Driving Results For Consultants & System Integrators
The Awesense Energy Transition Platform, leveraging our AI Data Engine & Sandbox Development Environment, makes working with data easy for consultants and system integrators. We provide the foundational digital layer to build data-focused algorithms quickly, geospatial analytics, use cases, and grid edge applications so you can address your utility client-specific needs.
Work With Data Easily
The Awesense AI Data Engine takes care of the data preparation, using powerful algorithms to rapidly cleanse data to high accuracy with new validation, estimation and error correction (VEE) capabilities resulting in a standard data format.
The AI Data Engine easily creates comprehensive reports for your clients so that you can show
them the number, types and locations of errors found and any corrections suggested or
automatically applied to progress your projects to the next level.
White-label these reports to maintain your brand.
Energy Transition Platform
Expand Service Offerings
Our cloud-based Energy Transition Platform lets you hit the ground running, addressing utility pain points. The AI Data Engine component speeds up data integration and reduces it from once-per-use-case to multiple-use-cases. The sandbox environment and APIs speed up test, development, and deployment upwards of 90%. The APIs allow easy integration with your clients’ BI tools of choice or data analysis tools.
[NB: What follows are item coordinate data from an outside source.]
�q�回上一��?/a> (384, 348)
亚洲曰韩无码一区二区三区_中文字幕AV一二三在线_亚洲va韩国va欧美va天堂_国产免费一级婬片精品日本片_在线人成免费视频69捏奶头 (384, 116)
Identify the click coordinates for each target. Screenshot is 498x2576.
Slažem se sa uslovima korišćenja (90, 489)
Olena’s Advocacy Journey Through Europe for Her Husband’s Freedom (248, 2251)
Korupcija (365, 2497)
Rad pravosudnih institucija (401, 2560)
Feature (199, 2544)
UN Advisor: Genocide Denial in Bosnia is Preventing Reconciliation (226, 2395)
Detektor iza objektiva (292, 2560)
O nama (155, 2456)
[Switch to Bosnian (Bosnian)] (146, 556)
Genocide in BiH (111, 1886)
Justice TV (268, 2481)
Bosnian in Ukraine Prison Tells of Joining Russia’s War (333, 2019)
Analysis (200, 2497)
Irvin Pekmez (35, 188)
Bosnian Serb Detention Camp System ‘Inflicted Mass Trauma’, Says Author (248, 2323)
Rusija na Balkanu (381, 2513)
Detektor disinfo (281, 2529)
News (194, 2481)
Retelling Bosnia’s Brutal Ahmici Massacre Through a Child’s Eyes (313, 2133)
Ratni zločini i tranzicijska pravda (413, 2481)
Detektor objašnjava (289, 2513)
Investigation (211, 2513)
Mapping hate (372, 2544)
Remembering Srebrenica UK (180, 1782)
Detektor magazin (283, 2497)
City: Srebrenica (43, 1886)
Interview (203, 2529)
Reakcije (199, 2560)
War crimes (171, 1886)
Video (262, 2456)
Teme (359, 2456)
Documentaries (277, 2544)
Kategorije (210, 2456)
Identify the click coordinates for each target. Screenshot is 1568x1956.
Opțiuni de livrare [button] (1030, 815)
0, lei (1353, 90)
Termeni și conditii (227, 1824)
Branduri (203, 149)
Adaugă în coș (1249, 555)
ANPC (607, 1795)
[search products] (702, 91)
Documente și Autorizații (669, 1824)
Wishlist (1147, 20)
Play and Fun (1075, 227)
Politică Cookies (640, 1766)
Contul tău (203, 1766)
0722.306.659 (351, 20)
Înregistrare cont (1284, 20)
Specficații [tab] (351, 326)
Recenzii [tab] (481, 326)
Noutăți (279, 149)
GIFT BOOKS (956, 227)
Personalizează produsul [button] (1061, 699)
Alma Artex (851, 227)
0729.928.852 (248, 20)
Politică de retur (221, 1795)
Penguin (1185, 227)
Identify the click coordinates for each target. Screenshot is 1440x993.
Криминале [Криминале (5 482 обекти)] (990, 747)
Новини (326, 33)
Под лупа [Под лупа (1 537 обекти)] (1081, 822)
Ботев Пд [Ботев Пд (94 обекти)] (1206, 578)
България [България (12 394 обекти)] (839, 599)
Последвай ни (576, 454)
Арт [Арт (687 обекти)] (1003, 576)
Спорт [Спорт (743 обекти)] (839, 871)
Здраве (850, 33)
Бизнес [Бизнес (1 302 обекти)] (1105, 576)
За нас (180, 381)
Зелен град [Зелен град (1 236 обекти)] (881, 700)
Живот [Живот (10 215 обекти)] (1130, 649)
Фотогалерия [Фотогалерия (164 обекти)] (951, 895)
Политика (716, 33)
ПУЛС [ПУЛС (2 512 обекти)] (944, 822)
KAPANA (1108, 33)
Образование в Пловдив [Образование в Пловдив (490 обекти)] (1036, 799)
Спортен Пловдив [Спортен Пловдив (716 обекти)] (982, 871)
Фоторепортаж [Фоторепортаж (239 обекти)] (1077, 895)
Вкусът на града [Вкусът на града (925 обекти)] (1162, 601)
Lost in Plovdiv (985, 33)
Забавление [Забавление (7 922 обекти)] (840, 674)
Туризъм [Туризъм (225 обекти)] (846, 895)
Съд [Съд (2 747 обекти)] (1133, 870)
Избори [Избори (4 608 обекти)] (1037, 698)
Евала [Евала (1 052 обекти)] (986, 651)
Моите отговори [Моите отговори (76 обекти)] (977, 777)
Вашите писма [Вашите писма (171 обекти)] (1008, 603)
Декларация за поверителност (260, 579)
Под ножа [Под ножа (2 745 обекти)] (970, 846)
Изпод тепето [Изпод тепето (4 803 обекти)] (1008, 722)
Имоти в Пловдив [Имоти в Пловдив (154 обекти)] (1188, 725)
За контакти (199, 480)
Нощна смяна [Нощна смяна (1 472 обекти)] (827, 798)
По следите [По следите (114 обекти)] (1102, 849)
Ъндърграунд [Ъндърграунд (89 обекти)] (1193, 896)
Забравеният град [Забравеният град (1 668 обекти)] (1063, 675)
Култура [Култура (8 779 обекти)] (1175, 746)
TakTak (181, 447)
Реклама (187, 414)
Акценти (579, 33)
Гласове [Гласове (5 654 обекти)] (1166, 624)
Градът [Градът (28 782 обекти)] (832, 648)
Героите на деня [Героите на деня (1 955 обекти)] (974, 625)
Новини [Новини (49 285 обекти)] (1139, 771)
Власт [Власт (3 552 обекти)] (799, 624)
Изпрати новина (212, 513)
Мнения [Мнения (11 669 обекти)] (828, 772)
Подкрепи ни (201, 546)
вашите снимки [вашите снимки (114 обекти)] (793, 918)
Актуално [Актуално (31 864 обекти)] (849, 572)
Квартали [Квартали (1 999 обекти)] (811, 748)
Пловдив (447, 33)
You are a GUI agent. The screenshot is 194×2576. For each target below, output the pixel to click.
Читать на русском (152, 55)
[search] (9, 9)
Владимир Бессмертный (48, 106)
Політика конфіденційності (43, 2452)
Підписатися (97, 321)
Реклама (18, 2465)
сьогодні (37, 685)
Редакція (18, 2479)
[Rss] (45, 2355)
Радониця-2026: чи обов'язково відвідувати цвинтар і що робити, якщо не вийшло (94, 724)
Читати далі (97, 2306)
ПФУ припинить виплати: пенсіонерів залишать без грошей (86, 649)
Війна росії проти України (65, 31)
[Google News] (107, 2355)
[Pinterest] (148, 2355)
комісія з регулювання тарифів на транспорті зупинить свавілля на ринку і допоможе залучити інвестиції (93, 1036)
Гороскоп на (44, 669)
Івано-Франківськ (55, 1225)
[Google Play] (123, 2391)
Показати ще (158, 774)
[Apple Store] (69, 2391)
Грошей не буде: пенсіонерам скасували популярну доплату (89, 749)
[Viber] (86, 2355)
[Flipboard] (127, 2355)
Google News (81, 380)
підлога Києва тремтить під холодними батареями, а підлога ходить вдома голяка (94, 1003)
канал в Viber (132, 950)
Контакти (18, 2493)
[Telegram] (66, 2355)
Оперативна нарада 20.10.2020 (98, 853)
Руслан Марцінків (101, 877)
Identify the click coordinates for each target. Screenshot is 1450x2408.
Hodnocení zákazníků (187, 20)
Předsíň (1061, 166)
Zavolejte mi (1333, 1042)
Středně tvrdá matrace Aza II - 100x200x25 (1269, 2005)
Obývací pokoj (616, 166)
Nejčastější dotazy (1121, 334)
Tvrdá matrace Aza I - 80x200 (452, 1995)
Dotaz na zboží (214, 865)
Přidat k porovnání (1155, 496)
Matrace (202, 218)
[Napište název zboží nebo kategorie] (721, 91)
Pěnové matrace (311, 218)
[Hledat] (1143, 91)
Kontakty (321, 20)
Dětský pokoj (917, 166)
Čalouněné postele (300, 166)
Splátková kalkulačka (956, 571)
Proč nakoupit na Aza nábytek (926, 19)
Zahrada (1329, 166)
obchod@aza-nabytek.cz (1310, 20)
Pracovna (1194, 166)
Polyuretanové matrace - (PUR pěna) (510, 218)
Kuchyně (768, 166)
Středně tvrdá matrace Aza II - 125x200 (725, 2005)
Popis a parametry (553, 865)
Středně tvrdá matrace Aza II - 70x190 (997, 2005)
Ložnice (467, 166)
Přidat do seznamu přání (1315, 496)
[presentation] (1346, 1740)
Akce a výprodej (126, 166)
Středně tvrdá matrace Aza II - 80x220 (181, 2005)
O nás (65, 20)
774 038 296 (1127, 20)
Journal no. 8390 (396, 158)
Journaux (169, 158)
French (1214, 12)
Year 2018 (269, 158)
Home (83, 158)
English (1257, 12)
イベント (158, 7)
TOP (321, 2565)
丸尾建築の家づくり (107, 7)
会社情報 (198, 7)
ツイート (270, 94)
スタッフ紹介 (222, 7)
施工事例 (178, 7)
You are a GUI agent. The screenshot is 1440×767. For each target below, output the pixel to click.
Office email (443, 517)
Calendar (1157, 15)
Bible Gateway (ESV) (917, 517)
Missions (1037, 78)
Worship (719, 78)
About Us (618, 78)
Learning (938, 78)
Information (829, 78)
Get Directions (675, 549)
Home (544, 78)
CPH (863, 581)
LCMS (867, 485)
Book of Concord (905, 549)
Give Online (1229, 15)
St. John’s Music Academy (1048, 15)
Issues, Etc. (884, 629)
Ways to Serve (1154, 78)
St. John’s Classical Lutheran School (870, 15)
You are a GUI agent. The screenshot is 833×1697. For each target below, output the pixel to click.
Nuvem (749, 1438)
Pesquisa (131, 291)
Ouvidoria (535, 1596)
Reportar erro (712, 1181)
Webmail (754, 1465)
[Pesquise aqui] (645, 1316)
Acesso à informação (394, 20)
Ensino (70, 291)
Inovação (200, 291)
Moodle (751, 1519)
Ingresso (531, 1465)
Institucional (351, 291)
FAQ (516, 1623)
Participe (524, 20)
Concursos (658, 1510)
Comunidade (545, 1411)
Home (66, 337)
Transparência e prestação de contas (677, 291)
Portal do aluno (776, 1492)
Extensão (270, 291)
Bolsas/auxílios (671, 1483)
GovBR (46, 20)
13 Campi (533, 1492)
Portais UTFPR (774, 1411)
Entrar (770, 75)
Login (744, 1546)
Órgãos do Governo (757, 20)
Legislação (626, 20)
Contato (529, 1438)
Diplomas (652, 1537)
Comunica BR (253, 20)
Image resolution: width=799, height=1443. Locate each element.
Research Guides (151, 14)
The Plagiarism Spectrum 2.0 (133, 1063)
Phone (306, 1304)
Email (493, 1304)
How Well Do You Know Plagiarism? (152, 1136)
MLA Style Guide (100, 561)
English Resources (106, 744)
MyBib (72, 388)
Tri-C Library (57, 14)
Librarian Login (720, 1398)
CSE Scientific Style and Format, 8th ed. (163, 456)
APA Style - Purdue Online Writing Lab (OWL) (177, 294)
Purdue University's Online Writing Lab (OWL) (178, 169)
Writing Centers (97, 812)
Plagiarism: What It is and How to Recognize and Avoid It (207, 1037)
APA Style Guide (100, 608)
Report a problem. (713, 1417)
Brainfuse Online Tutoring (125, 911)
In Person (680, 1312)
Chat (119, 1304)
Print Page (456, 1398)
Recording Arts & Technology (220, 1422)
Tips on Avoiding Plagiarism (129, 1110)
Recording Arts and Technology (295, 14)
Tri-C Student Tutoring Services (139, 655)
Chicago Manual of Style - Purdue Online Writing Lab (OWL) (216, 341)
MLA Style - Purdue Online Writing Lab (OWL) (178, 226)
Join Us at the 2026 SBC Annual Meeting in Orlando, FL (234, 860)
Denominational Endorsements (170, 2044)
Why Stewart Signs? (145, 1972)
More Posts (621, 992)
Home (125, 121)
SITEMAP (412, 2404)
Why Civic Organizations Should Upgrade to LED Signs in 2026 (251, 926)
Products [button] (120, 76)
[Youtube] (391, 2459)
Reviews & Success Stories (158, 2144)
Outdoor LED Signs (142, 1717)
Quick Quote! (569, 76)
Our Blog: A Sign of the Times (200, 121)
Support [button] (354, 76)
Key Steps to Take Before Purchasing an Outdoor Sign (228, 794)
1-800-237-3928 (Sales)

It’s a fact that software margins are higher than service margins. Much higher. Expand offerings with analytics solutions that complement strategy, advisory, data integration, and other services, including developing analytics and Use Cases parallel with data integration.
Accelerate time-to-value and reduce client integration time with algorithmic data cleansing and integration. Focus your team on high-value data insights, and leave the headache of data work to Awesense algorithms.
Put your clients on a path to real-time situational awareness in their grid and help them ensure operational efficiency by reducing data errors to optimize the financial performance of assets.